Horace is feeling under the weather today. He threw up several times during the night; this morning, I found small amounts of a hairball, so that may be what is causing his distress. He didn’t want anything to eat for breakfast; even placing a dish with a small portion of food before him elicited a pathetic whimper, as if the sight and smell of it was too nauseating for him. I don’t think it is a serious ailment, though he is probably feeling enough discomfort to disagree. I will try some hairball remedy on him this evening, if he has not recovered.
In better news, I am in the process of buying a bottle of Cerenia for Renn. My big boy, as readers may know, is prone to vomiting, his stomach becoming upset and causing him to refuse to eat. He consumes a small amount of food as it is - he always has - so not eating, and bringing up what he already has eaten, is a problem for a cat who is always losing weight, albeit gradually.
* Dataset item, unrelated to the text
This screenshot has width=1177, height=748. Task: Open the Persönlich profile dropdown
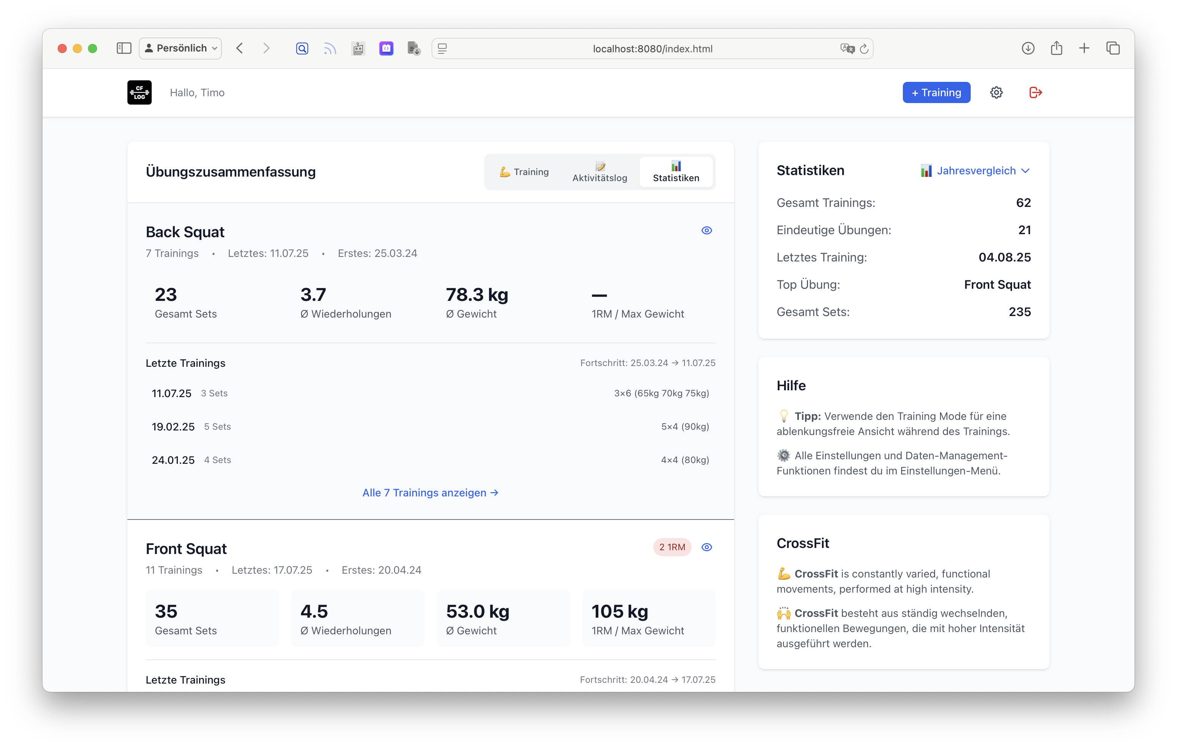(180, 48)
I have tried to use Cerenia in pill form, but the mild absurdity of giving medicine orally for something that makes a cat puke is patent. Injecting the drug has usually calmed Renn’s stomach and, even if it doesn’t immediately restore his will to eat, has made him feel better. No one at the animal hospital knew how to charge for the bottle, as it is always paid only by individual injections. Giving a whole bottle to a client is something new to them. Renn’s doctor knows that I have had practice in giving injections, and saw no problem with the provision.
The cost is great, but will give me enough Cerenia for thirty doses. Of course, I don’t foresee Renn needing that many in the relatively short time he has remaining with me. Even so, it is a bargain per injection, especially when a single visit to the veterinary hospital, for any reason, will sometimes cost as much as a hundred dollars. As well, the Cerenia, if kept chilled, will last a couple of years, even after the seal is broken.
I was reminded that Renn’s chronic vomiting is likely caused not by irritable bowel syndrome, but by his failing kidneys. The former cause was one that was discussed, but ultimately rejected. My big boy’s kidneys are dying, and, considering the continued weight loss and periodic unsteadiness he experiences, their failure has probably progressed to stage three or even four. I see no advantage in taking him in to be examined in that regard. All that can be done for his condition is treatment for the symptoms, which is being done.
But with Cerenia, I will hopefully be able to prolong Renn’s comfort, if not his life, and that is not at all a bad item on his health report today.